Task objective
What you return should match the data below exactly, with every entry reproduced.
START Data
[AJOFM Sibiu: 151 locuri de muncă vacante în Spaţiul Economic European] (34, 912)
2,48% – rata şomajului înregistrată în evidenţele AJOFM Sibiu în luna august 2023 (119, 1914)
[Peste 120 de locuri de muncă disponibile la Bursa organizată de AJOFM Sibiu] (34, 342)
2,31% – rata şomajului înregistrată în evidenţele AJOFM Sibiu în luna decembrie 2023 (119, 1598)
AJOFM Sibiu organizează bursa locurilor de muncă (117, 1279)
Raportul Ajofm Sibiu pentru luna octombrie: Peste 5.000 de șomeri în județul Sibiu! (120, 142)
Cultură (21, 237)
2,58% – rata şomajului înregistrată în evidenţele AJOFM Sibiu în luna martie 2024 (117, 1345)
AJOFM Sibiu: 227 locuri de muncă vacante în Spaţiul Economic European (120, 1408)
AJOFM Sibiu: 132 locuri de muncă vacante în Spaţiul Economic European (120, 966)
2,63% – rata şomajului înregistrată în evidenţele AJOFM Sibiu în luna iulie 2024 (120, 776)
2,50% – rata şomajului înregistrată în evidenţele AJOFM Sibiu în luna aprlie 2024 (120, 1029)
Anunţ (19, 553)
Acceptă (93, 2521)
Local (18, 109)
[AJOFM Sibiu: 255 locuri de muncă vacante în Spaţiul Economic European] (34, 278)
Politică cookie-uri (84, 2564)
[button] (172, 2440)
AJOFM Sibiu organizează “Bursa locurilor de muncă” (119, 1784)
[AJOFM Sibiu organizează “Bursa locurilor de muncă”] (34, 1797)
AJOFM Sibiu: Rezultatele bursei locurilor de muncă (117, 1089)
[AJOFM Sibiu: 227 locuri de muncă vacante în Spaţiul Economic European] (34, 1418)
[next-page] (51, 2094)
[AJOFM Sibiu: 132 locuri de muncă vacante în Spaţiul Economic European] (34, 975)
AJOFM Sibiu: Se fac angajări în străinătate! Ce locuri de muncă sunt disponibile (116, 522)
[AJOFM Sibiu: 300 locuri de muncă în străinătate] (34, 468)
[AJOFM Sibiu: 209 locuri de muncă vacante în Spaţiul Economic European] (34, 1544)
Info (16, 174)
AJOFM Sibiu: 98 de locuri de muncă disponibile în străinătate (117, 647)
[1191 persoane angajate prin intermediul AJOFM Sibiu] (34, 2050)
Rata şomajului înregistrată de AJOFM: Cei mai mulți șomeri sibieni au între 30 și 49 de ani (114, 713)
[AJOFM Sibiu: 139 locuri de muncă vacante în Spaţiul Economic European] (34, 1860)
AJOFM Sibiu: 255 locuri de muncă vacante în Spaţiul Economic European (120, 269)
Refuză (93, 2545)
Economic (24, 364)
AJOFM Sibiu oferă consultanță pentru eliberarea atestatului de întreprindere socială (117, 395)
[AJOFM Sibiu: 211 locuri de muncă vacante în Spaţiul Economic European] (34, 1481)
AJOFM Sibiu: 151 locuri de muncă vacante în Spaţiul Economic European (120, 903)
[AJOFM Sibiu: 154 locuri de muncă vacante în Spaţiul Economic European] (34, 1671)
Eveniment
END Data
Task output
[AJOFM Sibiu: 151 locuri de muncă vacante în Spaţiul Economic European] (34, 912)
2,48% – rata şomajului înregistrată în evidenţele AJOFM Sibiu în luna august 2023 (119, 1914)
[Peste 120 de locuri de muncă disponibile la Bursa organizată de AJOFM Sibiu] (34, 342)
2,31% – rata şomajului înregistrată în evidenţele AJOFM Sibiu în luna decembrie 2023 (119, 1598)
AJOFM Sibiu organizează bursa locurilor de muncă (117, 1279)
Raportul Ajofm Sibiu pentru luna octombrie: Peste 5.000 de șomeri în județul Sibiu! (120, 142)
Cultură (21, 237)
2,58% – rata şomajului înregistrată în evidenţele AJOFM Sibiu în luna martie 2024 (117, 1345)
AJOFM Sibiu: 227 locuri de muncă vacante în Spaţiul Economic European (120, 1408)
AJOFM Sibiu: 132 locuri de muncă vacante în Spaţiul Economic European (120, 966)
2,63% – rata şomajului înregistrată în evidenţele AJOFM Sibiu în luna iulie 2024 (120, 776)
2,50% – rata şomajului înregistrată în evidenţele AJOFM Sibiu în luna aprlie 2024 (120, 1029)
Anunţ (19, 553)
Acceptă (93, 2521)
Local (18, 109)
[AJOFM Sibiu: 255 locuri de muncă vacante în Spaţiul Economic European] (34, 278)
Politică cookie-uri (84, 2564)
[button] (172, 2440)
AJOFM Sibiu organizează “Bursa locurilor de muncă” (119, 1784)
[AJOFM Sibiu organizează “Bursa locurilor de muncă”] (34, 1797)
AJOFM Sibiu: Rezultatele bursei locurilor de muncă (117, 1089)
[AJOFM Sibiu: 227 locuri de muncă vacante în Spaţiul Economic European] (34, 1418)
[next-page] (51, 2094)
[AJOFM Sibiu: 132 locuri de muncă vacante în Spaţiul Economic European] (34, 975)
AJOFM Sibiu: Se fac angajări în străinătate! Ce locuri de muncă sunt disponibile (116, 522)
[AJOFM Sibiu: 300 locuri de muncă în străinătate] (34, 468)
[AJOFM Sibiu: 209 locuri de muncă vacante în Spaţiul Economic European] (34, 1544)
Info (16, 174)
AJOFM Sibiu: 98 de locuri de muncă disponibile în străinătate (117, 647)
[1191 persoane angajate prin intermediul AJOFM Sibiu] (34, 2050)
Rata şomajului înregistrată de AJOFM: Cei mai mulți șomeri sibieni au între 30 și 49 de ani (114, 713)
[AJOFM Sibiu: 139 locuri de muncă vacante în Spaţiul Economic European] (34, 1860)
AJOFM Sibiu: 255 locuri de muncă vacante în Spaţiul Economic European (120, 269)
Refuză (93, 2545)
Economic (24, 364)
AJOFM Sibiu oferă consultanță pentru eliberarea atestatului de întreprindere socială (117, 395)
[AJOFM Sibiu: 211 locuri de muncă vacante în Spaţiul Economic European] (34, 1481)
AJOFM Sibiu: 151 locuri de muncă vacante în Spaţiul Economic European (120, 903)
[AJOFM Sibiu: 154 locuri de muncă vacante în Spaţiul Economic European] (34, 1671)
Eveniment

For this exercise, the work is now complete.